[Entries taken from a collection]
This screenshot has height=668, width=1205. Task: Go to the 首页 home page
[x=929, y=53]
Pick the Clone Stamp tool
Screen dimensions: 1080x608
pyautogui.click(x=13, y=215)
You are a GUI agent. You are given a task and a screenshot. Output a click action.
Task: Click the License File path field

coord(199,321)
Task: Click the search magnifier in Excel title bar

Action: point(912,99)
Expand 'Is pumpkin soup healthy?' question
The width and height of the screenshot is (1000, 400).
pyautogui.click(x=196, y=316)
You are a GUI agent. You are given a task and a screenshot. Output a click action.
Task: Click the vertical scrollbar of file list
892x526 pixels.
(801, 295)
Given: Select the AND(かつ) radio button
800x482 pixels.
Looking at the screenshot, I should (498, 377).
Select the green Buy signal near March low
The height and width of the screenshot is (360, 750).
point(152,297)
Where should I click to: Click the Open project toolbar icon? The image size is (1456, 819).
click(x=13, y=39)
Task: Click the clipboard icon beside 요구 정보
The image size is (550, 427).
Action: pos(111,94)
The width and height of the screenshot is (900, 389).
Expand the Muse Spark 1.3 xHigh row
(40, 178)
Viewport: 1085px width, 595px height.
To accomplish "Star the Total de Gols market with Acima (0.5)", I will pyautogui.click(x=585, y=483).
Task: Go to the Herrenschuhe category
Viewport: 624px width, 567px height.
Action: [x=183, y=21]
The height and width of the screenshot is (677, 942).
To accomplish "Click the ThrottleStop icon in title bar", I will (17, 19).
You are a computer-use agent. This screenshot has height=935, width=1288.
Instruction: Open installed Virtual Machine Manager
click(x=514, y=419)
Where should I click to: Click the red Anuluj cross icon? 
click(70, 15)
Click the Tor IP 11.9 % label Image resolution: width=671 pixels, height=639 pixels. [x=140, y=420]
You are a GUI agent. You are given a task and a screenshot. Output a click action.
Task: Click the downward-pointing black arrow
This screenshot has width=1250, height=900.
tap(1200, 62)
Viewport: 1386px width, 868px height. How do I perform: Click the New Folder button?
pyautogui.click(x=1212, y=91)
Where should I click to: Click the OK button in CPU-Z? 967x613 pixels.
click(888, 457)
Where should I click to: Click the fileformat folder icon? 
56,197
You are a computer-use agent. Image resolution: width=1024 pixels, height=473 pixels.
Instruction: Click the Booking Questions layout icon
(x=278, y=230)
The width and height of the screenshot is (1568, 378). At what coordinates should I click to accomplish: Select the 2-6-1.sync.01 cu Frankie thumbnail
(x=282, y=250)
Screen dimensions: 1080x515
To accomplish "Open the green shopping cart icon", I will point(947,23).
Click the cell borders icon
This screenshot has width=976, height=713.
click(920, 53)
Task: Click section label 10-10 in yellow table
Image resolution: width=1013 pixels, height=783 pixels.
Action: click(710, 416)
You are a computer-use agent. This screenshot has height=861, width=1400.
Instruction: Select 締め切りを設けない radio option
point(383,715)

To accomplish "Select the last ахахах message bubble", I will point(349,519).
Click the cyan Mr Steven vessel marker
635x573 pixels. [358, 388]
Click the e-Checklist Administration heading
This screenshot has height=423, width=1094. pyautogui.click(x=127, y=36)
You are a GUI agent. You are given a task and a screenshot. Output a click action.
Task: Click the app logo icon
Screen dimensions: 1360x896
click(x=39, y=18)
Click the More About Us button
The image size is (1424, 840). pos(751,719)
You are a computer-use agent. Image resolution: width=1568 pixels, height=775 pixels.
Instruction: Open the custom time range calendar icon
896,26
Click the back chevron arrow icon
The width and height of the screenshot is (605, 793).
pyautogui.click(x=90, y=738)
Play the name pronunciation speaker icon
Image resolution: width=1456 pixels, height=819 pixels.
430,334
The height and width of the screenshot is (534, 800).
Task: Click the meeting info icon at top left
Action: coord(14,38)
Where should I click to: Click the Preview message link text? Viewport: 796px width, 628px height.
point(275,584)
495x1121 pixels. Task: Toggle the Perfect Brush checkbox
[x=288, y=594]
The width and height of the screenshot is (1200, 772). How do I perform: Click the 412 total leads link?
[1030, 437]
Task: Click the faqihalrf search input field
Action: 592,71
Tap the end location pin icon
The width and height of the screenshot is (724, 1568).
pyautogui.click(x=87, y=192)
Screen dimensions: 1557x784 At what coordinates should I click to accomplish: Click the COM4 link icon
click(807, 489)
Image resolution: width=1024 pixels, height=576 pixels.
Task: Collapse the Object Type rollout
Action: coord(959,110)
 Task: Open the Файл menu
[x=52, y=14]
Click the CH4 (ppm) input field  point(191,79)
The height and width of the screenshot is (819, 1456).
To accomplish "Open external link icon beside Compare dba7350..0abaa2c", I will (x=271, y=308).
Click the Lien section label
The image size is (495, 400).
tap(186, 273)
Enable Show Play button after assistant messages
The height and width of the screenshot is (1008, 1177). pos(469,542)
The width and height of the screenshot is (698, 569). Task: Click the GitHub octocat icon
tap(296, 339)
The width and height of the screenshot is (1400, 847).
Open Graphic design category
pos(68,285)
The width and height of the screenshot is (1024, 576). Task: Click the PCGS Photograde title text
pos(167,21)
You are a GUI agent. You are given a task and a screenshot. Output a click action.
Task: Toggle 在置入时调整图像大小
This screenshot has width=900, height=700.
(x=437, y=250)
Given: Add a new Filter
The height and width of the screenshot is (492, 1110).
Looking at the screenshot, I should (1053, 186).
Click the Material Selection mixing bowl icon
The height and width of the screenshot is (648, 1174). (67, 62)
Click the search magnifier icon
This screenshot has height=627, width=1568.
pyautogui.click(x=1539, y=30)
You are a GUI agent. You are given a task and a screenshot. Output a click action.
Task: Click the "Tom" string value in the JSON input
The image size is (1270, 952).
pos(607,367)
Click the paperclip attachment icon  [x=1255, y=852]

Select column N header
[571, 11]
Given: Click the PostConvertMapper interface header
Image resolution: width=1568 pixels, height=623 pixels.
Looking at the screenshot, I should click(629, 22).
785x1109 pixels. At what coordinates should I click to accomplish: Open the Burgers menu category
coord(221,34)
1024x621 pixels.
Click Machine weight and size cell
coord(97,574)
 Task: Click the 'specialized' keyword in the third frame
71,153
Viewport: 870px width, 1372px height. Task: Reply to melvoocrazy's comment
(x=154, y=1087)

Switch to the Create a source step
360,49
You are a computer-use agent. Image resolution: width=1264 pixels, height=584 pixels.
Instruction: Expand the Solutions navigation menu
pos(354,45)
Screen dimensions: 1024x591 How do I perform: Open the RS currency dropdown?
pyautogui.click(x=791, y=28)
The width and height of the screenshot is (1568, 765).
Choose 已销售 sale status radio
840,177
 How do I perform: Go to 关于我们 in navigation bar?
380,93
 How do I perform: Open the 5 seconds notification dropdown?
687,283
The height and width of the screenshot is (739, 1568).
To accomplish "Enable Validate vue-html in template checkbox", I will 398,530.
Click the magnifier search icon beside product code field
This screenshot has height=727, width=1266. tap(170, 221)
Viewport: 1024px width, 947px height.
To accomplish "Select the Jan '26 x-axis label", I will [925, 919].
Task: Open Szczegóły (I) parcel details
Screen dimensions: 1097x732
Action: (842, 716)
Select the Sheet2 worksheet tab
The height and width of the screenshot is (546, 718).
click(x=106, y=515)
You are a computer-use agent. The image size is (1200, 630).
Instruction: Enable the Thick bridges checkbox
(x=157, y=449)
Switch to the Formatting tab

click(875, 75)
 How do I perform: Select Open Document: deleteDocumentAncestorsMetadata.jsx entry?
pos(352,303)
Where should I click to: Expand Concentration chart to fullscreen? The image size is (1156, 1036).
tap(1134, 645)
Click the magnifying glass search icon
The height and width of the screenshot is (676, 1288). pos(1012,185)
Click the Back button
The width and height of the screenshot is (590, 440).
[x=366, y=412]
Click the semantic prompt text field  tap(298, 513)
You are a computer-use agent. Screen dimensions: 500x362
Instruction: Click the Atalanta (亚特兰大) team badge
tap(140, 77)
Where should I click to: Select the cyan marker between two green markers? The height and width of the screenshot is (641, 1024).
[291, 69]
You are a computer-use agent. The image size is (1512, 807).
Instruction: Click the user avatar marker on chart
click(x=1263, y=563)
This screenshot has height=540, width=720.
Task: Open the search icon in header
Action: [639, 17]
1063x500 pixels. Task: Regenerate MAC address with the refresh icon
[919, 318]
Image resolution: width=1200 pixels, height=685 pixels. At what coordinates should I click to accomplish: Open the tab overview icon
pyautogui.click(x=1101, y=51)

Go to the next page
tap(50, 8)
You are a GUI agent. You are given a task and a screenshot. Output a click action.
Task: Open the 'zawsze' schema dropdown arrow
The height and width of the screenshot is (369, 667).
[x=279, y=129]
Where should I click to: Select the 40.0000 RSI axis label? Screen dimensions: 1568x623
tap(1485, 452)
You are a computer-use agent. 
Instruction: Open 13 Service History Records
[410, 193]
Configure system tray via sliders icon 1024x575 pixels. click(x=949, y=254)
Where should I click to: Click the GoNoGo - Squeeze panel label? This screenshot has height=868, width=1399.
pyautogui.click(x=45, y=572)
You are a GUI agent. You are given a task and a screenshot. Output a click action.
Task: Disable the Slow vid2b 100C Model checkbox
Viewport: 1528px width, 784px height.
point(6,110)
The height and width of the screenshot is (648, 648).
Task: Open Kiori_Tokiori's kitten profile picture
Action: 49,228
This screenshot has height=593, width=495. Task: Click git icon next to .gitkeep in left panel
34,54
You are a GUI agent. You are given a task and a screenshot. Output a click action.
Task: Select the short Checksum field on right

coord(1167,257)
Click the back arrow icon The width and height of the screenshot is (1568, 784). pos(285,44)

## EXERCISE DETAILS
Recast everything from the first of the rows down to the line containing "Action: [x=183, y=21]" as a JSON list of strings, one string per line, skipping blank lines.

## RESPONSE TO THE TASK
[
  "This screenshot has height=668, width=1205. Task: Go to the 首页 home page",
  "[x=929, y=53]",
  "Pick the Clone Stamp tool",
  "Screen dimensions: 1080x608",
  "pyautogui.click(x=13, y=215)",
  "You are a GUI agent. You are given a task and a screenshot. Output a click action.",
  "Task: Click the License File path field",
  "coord(199,321)",
  "Task: Click the search magnifier in Excel title bar",
  "Action: point(912,99)",
  "Expand 'Is pumpkin soup healthy?' question",
  "The width and height of the screenshot is (1000, 400).",
  "pyautogui.click(x=196, y=316)",
  "You are a GUI agent. You are given a task and a screenshot. Output a click action.",
  "Task: Click the vertical scrollbar of file list",
  "892x526 pixels.",
  "(801, 295)",
  "Given: Select the AND(かつ) radio button",
  "800x482 pixels.",
  "Looking at the screenshot, I should (498, 377).",
  "Select the green Buy signal near March low",
  "The height and width of the screenshot is (360, 750).",
  "point(152,297)",
  "Where should I click to: Click the Open project toolbar icon? The image size is (1456, 819).",
  "click(x=13, y=39)",
  "Task: Click the clipboard icon beside 요구 정보",
  "The image size is (550, 427).",
  "Action: pos(111,94)",
  "The width and height of the screenshot is (900, 389).",
  "Expand the Muse Spark 1.3 xHigh row",
  "(40, 178)",
  "Viewport: 1085px width, 595px height.",
  "To accomplish \"Star the Total de Gols market with Acima (0.5)\", I will pyautogui.click(x=585, y=483).",
  "Task: Go to the Herrenschuhe category",
  "Viewport: 624px width, 567px height.",
  "Action: [x=183, y=21]"
]